F. E. : Il n’est pas sûr que l’on puisse trouver un mouvement consistant ou même homogène entre la Suisse et Los Angeles. Ce qui rend Los Angeles intéressante à mes yeux est la confluence d’une histoire architecturale extraordinaire et d’un univers d’art contemporain important.

Les gens se sont toujours intéressés à Los Angeles pour différentes raisons : pour les modernistes, elle était la nouvelle ville expérimentale ; aujourd’hui, elle illustre tous les écueils de la ville moderniste.

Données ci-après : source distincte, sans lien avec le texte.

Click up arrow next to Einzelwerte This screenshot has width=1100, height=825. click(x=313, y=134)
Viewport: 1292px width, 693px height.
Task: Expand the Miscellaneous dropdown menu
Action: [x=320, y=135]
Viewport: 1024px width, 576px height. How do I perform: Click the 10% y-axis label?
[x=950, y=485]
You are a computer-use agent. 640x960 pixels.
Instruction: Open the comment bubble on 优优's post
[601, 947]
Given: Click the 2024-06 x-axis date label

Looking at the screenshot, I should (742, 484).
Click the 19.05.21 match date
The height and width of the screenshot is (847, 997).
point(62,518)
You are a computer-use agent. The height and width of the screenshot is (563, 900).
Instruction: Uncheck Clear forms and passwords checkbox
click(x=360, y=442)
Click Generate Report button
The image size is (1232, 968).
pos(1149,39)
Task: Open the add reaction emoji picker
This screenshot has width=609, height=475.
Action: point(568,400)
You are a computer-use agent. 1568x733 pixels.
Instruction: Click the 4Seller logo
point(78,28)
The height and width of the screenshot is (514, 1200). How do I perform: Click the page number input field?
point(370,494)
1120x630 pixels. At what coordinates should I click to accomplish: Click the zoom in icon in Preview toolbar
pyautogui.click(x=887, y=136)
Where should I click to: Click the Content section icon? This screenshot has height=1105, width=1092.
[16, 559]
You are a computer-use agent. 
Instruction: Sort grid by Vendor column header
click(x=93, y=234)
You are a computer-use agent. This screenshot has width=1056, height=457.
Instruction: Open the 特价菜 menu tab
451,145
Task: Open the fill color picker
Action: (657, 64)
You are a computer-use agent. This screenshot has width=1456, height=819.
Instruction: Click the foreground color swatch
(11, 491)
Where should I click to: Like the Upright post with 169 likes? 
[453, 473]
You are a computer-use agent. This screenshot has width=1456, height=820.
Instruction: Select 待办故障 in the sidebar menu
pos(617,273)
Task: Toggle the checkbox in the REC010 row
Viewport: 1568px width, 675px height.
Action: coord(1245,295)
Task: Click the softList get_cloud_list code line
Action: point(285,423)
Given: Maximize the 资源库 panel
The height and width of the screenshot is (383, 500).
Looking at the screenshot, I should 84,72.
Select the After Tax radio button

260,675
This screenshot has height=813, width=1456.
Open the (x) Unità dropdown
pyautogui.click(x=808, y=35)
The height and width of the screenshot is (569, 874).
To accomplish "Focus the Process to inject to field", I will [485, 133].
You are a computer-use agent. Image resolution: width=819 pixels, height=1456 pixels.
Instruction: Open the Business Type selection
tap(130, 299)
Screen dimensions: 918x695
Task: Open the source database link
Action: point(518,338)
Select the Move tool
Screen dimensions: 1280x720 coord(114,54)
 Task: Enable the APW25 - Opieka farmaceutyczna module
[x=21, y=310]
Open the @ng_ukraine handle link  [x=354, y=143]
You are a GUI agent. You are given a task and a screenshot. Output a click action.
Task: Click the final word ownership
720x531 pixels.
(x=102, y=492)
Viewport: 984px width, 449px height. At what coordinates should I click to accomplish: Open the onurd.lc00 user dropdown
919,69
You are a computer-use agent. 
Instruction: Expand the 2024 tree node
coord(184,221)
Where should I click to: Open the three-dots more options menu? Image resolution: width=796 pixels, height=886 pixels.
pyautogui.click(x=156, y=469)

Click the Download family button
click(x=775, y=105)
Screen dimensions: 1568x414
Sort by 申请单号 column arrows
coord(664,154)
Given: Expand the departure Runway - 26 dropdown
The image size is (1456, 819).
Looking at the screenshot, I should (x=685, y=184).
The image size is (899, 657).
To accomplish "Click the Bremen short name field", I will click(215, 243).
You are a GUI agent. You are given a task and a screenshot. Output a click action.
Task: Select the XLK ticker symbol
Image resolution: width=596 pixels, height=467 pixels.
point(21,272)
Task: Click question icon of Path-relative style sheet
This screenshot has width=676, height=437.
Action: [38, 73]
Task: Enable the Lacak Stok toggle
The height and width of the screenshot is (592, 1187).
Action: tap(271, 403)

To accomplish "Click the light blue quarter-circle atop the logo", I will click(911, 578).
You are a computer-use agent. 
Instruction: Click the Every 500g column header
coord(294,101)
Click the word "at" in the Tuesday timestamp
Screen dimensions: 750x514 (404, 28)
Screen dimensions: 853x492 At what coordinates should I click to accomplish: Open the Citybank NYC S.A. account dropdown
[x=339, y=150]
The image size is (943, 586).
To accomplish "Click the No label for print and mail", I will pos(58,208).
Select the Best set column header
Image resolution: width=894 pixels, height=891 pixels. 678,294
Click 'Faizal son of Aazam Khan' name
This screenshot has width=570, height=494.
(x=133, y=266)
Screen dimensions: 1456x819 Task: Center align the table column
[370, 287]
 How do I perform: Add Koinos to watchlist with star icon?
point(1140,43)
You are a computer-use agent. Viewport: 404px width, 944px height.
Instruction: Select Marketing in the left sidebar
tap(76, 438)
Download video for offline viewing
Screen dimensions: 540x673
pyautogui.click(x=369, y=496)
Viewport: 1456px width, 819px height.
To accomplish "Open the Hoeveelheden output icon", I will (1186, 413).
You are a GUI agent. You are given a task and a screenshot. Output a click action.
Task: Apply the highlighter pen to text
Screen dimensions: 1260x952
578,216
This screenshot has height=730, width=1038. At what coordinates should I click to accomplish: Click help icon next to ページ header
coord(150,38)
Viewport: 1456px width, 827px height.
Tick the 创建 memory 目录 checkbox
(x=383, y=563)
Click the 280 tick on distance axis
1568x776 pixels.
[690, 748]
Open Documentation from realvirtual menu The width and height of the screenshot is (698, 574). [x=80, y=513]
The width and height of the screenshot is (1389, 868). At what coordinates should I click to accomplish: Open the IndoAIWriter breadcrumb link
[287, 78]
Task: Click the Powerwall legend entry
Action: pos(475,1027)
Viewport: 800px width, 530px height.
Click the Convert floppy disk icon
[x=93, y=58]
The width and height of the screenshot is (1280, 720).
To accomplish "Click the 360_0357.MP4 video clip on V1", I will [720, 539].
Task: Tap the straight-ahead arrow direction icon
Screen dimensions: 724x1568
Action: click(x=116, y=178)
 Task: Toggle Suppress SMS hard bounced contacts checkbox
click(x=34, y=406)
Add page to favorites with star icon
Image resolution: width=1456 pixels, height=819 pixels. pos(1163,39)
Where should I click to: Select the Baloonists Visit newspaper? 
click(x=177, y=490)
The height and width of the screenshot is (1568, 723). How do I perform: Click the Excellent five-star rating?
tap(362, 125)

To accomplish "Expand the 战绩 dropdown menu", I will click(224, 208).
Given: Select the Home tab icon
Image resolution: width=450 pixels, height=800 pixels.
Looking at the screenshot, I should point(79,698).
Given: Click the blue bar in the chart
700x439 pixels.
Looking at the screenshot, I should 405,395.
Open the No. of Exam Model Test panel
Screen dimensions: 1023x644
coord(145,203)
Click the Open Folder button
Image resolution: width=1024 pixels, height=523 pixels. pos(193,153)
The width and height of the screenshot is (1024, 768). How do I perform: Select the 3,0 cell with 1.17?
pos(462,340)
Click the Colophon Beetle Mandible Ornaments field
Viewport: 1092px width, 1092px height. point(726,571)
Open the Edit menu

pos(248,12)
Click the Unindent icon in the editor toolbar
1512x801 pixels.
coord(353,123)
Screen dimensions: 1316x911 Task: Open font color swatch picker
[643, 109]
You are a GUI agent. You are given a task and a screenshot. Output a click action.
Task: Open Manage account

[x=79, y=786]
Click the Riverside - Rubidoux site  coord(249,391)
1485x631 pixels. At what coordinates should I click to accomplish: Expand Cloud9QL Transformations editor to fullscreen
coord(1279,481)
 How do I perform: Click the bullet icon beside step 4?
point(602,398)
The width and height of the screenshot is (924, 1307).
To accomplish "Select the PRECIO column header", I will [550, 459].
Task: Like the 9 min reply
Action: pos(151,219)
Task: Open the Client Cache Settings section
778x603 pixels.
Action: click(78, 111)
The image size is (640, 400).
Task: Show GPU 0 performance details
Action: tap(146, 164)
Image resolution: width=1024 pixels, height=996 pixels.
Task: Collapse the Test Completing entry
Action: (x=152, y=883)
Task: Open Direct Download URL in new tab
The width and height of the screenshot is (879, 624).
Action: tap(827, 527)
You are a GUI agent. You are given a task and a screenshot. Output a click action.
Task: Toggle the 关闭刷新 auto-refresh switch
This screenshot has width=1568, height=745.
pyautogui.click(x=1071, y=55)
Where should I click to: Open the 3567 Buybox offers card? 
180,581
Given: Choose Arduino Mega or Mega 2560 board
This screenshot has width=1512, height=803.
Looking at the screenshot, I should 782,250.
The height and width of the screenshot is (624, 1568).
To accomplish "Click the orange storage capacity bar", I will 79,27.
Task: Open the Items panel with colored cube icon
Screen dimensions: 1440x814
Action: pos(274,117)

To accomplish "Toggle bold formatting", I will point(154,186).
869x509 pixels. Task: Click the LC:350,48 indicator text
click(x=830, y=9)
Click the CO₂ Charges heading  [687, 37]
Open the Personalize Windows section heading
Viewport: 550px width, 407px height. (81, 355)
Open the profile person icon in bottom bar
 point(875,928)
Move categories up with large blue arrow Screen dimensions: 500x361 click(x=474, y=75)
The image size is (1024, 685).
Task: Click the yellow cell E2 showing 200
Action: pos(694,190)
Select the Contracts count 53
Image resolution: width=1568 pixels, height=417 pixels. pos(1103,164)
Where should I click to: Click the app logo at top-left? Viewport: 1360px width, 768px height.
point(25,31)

Il faut se rappeler que Los Angeles s’est d’abord développée, non comme une ville pour les automobiles, mais comme une vaste ville ferroviaire, toujours en expansion. Or ce système ferroviaire a systématiquement et tragiquement été démantelé dans les années 1950, lorsque la mobilité privée et individuelle a été considérée comme le moyen de transport le plus important et le plus prisé. L’immensité de la ville et la croissance de sa population se traduisent par une circulation étouffante. La ville est maintenant confrontée à d’immenses problèmes : le développement incontrôlé de logements spéculatifs et à but lucratif, principalement par des promoteurs privés, a conduit à une pénurie effarante de logements abordables et à une véritable crise du logement.

Ce qui est plus important que les mouvements entre la Suisse et les Etats-Unis, ce sont les leçons que l’on peut en tirer. Quelles idées, le cas échéant, peuvent être synthétisées à partir de leur diffusion dans les deux endroits ? Quelles sont les expressions qui en résultent?

Traduit de l’anglais par Sophie Renaut

Depuis 1996, les architectes et enseignants Frank Escher et Ravi GuneWardena dirigent le bureau EscherGuneWardena à Los Angeles. En 2017, est paru chez Birkhaüser Clocks and Clouds, the architecture of EscherGuneWardena, la première grande monographie sur leurs travaux.